== PASSAGE FOR REVIEW

The lessons we wrote down were three, and none of them are subtle. Improve error logging: a deprecated model is a clean, well-defined failure that should have produced a loud error, not an empty dataframe flowing quietly through every downstream step. Improve monitoring: the job alerted on whether it ran, not on whether it did work, and a run that processes 1000 and inserts 0 should page someone. And check model versions regularly, because a pipeline built on a vendor's models inherits the vendor's deprecation schedule, and we needed to catch a model going away before it took the pipeline down, not after. A batch job that reports success is not the same as a batch job that did work; we knew that about the model and had to learn it about the pipeline.

The prompt-iteration discipline

Auto-closing 6,385 sanctions cases without a human in the loop was only defensible because the GPT-4 decision prompt had been ground down over many documented iterations until it actually worked, against a stated goal of 90% precision on NO_MATCH and 80% overall accuracy. The arc, not the enumeration, is the point.

Early versions were not trustworthy, and they failed in instructive ways. The model could not recognize a transposed name, and it treated a missing middle name as a real mismatch, so an obvious match would come back as NO_MATCH for reasons that had nothing to do with whether the people were the same. Concatenating the name fields and stripping fluff from the prompt helped at the margins, but the reasoning still broke on the hard cases.

====
== INPUT DATA

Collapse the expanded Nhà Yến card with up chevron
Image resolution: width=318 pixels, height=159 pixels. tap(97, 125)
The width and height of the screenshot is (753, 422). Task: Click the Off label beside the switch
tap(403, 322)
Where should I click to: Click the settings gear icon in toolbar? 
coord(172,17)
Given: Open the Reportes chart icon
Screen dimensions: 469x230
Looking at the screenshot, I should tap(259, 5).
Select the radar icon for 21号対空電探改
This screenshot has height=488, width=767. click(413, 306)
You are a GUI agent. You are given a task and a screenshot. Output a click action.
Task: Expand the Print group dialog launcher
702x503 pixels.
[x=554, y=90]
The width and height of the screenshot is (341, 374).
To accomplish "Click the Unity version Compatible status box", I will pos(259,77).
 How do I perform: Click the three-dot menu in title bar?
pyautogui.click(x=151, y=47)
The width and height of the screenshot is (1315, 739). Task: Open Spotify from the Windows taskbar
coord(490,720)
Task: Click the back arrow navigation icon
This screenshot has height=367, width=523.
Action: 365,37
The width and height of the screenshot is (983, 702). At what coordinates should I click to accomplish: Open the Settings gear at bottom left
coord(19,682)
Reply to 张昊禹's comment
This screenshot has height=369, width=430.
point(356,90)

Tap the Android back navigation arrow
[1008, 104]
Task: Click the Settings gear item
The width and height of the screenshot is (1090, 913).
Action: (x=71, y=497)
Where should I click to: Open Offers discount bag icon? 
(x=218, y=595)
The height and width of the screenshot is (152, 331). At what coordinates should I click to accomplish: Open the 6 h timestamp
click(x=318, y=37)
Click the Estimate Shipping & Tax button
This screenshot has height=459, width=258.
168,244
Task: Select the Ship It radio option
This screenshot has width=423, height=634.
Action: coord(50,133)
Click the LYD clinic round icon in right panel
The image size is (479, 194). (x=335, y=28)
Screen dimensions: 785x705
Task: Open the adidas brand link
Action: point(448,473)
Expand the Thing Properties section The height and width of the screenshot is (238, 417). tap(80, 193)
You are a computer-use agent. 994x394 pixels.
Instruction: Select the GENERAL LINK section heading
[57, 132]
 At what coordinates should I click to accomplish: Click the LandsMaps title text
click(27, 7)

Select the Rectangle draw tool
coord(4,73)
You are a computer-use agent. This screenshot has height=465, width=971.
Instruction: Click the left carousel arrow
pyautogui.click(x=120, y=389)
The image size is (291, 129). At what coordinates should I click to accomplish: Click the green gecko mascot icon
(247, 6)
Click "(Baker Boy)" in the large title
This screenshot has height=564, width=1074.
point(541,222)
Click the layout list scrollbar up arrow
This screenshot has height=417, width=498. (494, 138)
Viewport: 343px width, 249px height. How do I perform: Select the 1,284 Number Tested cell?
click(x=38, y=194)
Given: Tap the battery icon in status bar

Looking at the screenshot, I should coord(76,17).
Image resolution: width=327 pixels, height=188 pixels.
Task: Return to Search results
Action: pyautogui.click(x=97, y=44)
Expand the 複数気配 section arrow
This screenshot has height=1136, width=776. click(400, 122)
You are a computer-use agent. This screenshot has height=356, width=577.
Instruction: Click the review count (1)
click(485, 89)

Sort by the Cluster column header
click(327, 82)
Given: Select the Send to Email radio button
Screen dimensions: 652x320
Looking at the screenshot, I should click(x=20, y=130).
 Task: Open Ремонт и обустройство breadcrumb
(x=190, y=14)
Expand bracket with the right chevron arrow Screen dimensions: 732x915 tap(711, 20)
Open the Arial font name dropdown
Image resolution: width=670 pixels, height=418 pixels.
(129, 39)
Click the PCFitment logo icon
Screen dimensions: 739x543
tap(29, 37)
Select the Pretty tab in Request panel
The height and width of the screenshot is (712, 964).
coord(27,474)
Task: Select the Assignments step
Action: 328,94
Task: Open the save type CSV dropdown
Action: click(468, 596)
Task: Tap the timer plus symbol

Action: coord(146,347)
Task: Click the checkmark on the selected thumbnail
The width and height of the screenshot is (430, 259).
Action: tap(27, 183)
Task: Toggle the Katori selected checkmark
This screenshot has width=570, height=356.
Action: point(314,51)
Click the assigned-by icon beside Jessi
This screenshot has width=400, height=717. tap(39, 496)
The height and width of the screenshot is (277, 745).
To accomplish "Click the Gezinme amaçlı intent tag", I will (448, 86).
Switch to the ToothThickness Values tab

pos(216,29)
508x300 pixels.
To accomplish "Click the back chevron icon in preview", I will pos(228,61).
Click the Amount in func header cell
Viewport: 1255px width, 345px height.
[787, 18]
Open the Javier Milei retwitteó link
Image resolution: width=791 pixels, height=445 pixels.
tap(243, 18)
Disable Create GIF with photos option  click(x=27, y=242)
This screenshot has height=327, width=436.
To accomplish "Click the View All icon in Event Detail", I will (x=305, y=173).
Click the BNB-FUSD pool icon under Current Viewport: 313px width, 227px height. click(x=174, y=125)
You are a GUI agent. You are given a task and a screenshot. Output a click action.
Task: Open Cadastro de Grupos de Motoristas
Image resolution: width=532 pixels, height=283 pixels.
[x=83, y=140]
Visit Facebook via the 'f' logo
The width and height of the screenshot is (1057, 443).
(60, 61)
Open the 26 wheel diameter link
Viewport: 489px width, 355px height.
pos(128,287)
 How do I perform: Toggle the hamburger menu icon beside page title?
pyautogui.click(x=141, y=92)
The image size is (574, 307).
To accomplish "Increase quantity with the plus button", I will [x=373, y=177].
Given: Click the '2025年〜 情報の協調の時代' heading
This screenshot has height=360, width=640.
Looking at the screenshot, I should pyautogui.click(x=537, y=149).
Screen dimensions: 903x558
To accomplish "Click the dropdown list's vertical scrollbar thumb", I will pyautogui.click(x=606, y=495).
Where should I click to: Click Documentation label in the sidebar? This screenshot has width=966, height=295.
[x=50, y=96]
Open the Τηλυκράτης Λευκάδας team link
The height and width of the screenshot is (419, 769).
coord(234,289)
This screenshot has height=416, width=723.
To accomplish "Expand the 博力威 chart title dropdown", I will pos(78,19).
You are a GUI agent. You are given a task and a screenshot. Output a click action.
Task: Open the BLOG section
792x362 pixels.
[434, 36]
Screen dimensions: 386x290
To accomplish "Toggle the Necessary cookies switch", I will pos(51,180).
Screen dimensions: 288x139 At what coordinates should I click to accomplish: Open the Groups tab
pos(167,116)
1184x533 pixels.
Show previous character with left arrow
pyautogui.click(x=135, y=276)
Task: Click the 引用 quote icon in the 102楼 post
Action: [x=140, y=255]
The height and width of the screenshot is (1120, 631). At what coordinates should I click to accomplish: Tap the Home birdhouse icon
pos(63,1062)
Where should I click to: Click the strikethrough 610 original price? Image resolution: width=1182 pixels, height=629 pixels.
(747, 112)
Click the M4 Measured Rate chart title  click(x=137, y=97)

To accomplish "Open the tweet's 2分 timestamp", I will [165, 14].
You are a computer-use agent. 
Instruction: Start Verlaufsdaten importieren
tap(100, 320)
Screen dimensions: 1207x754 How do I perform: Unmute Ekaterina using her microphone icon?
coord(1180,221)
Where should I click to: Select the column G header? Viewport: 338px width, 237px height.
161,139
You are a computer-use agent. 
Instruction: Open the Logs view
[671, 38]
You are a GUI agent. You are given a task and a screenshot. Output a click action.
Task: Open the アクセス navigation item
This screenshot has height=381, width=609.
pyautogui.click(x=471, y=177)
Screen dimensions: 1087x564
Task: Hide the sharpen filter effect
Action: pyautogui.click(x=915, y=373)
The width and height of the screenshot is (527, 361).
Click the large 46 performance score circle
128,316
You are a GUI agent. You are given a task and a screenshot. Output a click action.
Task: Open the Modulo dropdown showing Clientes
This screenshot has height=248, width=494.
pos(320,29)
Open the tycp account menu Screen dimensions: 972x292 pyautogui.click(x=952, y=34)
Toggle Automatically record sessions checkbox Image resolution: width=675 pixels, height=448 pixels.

====

_TASKS_.
A. In the pipeline passage, what precision target was set for NO_MATCH decisions?
B. Using the pipeline passage, decide whether each statement agrees with it. Answer yes or no and quote the words that settle it.
(i) The job alerted on whether it did work.
(ii) Early prompt versions treated a missing middle name as a real mismatch.
(iii) Concatenating the name fields fixed the reasoning on the hard cases.
C. List every lesson the pipeline passage says was written down.

_ANSWERS_.
A. 90% precision on NO_MATCH.

B.
(i) No: "the job alerted on whether it ran, not on whether it did work"
(ii) Yes: "it treated a missing middle name as a real mismatch"
(iii) No: "helped at the margins, but the reasoning still broke on the hard cases"

C.
Improve error logging
Improve monitoring
Check model versions regularly